Years ago, I attended a writers’ workshop in Port Townsend, Washington. Ursula Hegi (Stones in the River) described fact-checking the scene of a restaurant kitchen fire for a new novel (The Vision of Emma Blau). She called the local fire department. Grease splattering, an old wood-frame building. How would the flames travel up a dumb-waiter? How quickly could the fire engulf the building, she wanted to know? Please hold, the young fireman said, unlucky enough to have answered the phone. Straightaway, the fire chief was on the line and Ms. Hegi was explaining herself out of felony arson.
If only she’d taken that rule to heart: write what you know.
I’ve been poring away at writing a novel for—don’t ask how long. After all, it’s a labor of love, so who cares? Every day, those invisible cookies on my laptop are leading Wall Street marketers astray. In the past year, I’ve searched for a 20th century herringbone driving cap, a warehouse property in the Dogpatch neighborhood of San Francisco, red stilettos, and hybrid golf clubs.
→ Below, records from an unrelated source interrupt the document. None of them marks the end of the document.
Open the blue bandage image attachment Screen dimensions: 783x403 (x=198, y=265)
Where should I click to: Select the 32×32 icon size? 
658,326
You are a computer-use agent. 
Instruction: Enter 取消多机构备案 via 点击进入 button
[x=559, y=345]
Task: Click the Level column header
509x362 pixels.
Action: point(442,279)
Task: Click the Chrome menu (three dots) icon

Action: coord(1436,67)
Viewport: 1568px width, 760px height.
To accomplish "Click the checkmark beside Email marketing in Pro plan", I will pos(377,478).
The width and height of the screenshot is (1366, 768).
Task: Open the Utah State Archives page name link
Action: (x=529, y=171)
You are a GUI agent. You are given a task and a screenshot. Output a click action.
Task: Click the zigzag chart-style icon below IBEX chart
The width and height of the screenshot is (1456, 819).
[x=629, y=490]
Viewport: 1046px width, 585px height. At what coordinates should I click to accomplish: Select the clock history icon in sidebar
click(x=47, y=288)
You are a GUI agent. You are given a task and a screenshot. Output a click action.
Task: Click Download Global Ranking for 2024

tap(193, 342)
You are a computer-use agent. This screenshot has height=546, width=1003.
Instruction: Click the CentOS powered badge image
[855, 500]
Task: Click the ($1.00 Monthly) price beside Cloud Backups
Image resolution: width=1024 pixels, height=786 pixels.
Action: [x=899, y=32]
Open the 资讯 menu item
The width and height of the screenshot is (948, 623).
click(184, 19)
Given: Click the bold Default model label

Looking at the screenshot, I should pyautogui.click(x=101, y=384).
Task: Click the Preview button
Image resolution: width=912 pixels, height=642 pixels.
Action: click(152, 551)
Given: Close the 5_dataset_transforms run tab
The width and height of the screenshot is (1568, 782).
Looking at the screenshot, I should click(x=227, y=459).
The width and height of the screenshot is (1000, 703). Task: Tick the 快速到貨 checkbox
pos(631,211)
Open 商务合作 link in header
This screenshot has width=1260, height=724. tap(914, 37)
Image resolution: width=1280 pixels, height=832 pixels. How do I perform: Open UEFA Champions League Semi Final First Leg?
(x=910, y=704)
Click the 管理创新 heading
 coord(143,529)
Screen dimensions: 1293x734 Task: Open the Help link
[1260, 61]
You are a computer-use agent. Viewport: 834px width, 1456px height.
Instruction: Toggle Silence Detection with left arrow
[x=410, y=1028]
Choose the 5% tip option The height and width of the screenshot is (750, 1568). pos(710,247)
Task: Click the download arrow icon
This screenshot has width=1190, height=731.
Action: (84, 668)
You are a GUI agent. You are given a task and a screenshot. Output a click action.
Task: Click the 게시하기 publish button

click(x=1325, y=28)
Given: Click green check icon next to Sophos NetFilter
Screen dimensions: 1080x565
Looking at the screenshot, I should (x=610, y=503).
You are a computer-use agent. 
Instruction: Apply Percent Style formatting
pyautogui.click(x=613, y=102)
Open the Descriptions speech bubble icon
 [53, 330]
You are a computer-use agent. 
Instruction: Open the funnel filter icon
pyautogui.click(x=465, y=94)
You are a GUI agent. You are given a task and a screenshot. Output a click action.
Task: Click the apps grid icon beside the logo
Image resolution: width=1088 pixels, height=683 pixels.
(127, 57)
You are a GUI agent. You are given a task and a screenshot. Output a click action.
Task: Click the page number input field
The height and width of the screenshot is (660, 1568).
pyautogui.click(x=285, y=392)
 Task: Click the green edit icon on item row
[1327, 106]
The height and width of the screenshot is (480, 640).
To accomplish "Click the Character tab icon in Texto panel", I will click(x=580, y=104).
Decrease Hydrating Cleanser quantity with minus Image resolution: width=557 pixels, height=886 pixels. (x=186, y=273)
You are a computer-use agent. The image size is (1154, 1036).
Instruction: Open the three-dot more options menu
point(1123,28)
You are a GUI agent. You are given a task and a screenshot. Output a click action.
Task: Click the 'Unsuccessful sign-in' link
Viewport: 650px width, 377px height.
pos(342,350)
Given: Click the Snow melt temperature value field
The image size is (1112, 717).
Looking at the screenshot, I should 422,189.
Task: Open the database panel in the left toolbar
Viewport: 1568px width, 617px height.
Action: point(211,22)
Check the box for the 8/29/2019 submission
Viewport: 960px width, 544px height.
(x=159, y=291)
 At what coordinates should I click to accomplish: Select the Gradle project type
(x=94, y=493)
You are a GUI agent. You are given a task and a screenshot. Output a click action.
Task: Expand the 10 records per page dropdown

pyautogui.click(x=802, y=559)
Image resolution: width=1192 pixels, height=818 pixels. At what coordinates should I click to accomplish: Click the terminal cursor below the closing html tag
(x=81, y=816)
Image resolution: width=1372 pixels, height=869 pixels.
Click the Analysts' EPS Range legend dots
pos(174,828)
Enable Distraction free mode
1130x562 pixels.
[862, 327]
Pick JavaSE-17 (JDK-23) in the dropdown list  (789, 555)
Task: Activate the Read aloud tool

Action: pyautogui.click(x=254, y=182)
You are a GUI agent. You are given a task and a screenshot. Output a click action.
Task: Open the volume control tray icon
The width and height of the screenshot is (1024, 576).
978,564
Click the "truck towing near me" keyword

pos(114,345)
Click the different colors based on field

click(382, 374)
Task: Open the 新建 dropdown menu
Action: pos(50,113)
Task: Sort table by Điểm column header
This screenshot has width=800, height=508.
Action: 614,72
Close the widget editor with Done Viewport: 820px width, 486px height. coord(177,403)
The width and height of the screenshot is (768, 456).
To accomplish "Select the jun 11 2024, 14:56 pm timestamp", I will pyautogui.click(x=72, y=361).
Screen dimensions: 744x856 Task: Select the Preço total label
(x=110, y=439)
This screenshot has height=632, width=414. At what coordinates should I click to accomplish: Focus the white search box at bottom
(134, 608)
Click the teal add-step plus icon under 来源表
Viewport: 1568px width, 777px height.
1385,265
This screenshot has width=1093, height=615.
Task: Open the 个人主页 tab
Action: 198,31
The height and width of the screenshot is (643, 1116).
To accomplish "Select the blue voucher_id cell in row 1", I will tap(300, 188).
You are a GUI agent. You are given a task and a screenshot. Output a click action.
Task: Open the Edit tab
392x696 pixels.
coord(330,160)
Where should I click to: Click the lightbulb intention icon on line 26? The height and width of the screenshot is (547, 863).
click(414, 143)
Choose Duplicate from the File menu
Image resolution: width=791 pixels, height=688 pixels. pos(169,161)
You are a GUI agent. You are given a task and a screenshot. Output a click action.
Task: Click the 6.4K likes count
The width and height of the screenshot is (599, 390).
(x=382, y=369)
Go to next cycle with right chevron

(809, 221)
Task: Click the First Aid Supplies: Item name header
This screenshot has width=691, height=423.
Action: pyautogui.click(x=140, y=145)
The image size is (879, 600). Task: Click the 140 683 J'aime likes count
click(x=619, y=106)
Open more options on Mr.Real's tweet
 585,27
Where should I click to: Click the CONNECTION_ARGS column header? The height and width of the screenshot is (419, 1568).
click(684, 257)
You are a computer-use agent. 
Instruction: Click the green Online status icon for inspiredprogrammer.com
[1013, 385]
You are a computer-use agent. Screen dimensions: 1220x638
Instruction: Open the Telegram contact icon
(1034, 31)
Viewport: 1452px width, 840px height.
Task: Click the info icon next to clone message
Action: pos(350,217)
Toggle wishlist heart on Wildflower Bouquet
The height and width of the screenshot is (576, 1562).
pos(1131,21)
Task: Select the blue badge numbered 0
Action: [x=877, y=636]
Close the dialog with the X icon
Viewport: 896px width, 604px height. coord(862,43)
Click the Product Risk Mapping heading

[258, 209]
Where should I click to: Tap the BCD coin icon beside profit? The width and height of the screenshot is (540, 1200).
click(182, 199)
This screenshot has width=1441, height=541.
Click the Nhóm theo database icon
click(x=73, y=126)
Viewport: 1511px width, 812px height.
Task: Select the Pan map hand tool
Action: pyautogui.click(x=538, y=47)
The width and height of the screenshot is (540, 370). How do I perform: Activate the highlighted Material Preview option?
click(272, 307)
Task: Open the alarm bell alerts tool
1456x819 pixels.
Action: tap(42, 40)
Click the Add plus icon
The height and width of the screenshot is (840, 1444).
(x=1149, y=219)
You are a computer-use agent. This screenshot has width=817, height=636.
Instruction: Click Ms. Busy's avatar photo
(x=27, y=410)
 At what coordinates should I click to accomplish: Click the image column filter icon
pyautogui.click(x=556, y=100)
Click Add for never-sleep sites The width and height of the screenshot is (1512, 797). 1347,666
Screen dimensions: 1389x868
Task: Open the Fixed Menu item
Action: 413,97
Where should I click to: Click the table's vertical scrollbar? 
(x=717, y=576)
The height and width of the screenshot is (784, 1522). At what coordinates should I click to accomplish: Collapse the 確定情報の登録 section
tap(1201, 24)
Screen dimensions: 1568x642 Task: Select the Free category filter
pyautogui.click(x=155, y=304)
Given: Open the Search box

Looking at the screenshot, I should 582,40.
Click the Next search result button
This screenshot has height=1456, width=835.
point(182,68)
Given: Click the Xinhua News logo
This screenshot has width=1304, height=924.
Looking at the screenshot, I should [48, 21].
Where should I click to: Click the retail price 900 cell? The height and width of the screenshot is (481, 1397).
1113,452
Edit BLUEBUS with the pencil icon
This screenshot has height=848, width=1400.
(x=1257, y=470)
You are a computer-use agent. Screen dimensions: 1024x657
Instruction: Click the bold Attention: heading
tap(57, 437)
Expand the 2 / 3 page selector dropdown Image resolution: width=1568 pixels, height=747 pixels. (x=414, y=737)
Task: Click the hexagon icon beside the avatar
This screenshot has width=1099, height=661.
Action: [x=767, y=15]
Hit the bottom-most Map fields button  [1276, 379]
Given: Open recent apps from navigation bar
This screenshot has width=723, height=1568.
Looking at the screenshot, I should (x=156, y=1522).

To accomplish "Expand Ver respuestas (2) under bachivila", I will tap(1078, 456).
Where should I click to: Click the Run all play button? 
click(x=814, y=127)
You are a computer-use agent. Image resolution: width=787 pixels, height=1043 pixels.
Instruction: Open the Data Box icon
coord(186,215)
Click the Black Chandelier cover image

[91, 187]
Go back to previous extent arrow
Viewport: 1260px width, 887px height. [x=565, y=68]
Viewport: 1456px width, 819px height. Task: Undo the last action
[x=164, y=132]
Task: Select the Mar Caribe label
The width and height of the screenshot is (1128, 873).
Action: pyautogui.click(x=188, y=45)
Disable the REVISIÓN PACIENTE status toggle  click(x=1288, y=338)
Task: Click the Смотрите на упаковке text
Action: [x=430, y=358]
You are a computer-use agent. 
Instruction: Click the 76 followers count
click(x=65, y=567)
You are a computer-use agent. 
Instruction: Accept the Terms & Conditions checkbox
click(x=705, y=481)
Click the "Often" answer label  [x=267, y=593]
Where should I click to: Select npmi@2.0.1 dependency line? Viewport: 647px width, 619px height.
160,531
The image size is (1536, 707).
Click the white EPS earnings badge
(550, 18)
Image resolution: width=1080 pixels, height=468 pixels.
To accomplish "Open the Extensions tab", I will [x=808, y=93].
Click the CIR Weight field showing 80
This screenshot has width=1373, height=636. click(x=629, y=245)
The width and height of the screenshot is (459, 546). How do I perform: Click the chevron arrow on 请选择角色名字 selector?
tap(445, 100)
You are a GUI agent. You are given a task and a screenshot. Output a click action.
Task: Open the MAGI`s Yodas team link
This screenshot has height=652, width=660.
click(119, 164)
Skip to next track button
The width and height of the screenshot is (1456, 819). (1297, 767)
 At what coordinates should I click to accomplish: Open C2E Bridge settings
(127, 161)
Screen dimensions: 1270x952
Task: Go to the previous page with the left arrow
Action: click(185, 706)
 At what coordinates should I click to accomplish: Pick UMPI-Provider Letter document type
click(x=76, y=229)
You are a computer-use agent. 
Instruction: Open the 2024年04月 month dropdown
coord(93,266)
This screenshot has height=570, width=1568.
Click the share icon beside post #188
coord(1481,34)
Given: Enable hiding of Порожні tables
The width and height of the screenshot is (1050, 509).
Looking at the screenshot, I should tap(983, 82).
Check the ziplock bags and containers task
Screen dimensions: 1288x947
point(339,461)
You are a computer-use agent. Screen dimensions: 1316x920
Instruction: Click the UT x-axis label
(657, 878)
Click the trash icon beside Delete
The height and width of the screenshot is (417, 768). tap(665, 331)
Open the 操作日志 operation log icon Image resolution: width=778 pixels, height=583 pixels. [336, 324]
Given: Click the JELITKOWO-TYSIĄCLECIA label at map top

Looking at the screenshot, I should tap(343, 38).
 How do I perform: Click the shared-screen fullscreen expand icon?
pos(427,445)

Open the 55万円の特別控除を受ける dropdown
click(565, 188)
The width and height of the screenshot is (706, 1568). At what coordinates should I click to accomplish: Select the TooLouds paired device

The flip side of write what you know? Every bit of fiction—short stories, novels, essays—is autobiographical. You have to write what you know. There’s no other way because creativity comes from deep inside, drilled down from a watery, preternatural, incontrovertible well of the past. (Reminds me of another adage: In order to write, live.)
So don’t worry about it. Write what you know. And look up the rest. Keep those wolves of Wall Street guessing.